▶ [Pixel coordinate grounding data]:

• • • •

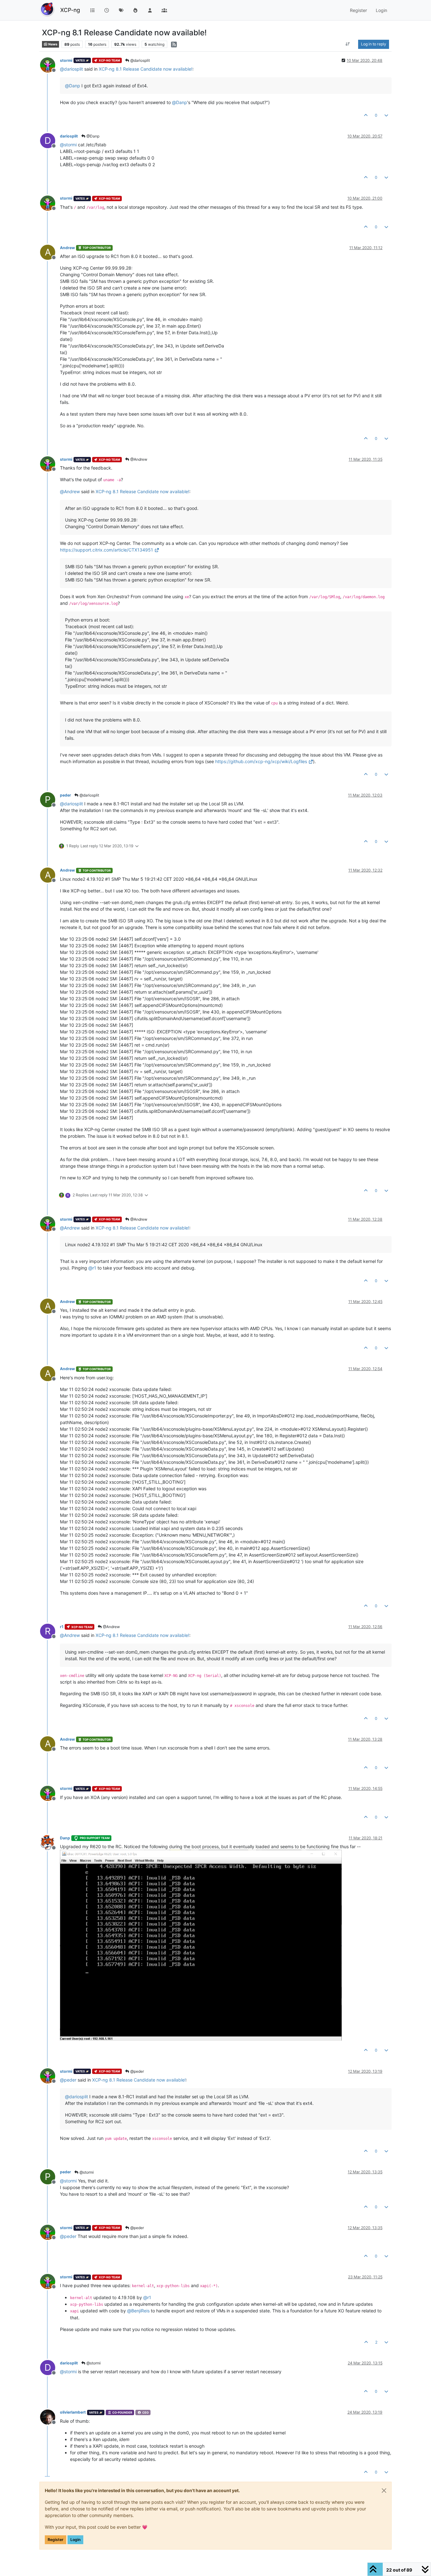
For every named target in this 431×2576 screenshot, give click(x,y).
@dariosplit (139, 60)
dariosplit (69, 136)
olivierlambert (73, 2412)
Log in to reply (373, 44)
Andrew (67, 247)
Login (75, 2539)
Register (55, 2539)
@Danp (92, 136)
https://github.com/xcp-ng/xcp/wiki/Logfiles (261, 761)
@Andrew (138, 459)
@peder (136, 2071)
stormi (66, 60)
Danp (65, 1838)
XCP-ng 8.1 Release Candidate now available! (145, 69)
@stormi (86, 2172)
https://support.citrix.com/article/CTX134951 (106, 549)
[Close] (384, 2490)
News (52, 44)
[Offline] (50, 64)
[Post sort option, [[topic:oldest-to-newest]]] (348, 44)
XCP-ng (70, 10)
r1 (61, 1626)
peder (65, 795)
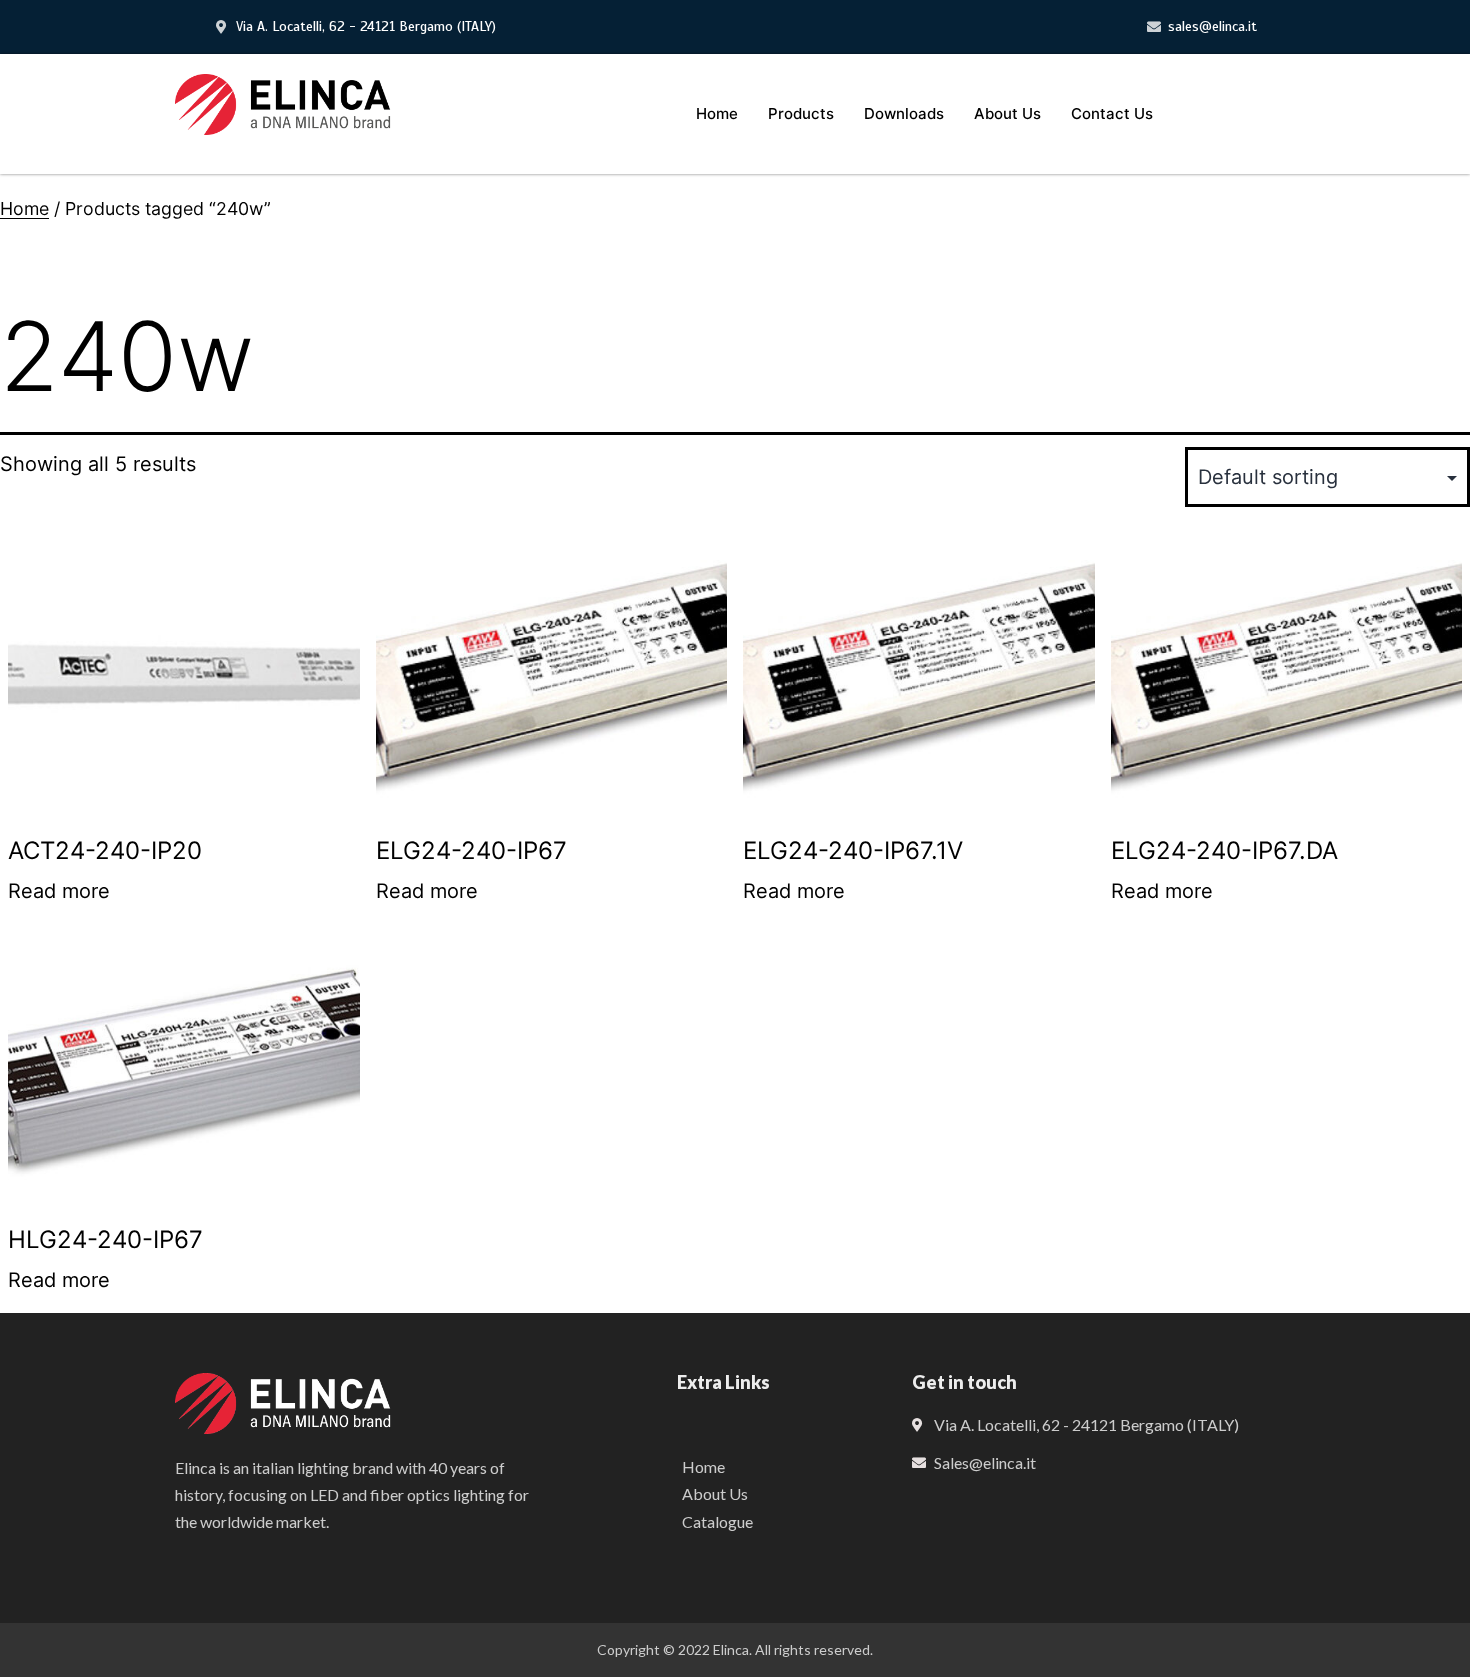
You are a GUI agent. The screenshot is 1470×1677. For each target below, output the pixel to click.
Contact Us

• • • •

▶ [Problem statement]: A lone number is the expected answer: the count of lines in these entries holding the string "https".

▶ [Task response]: 2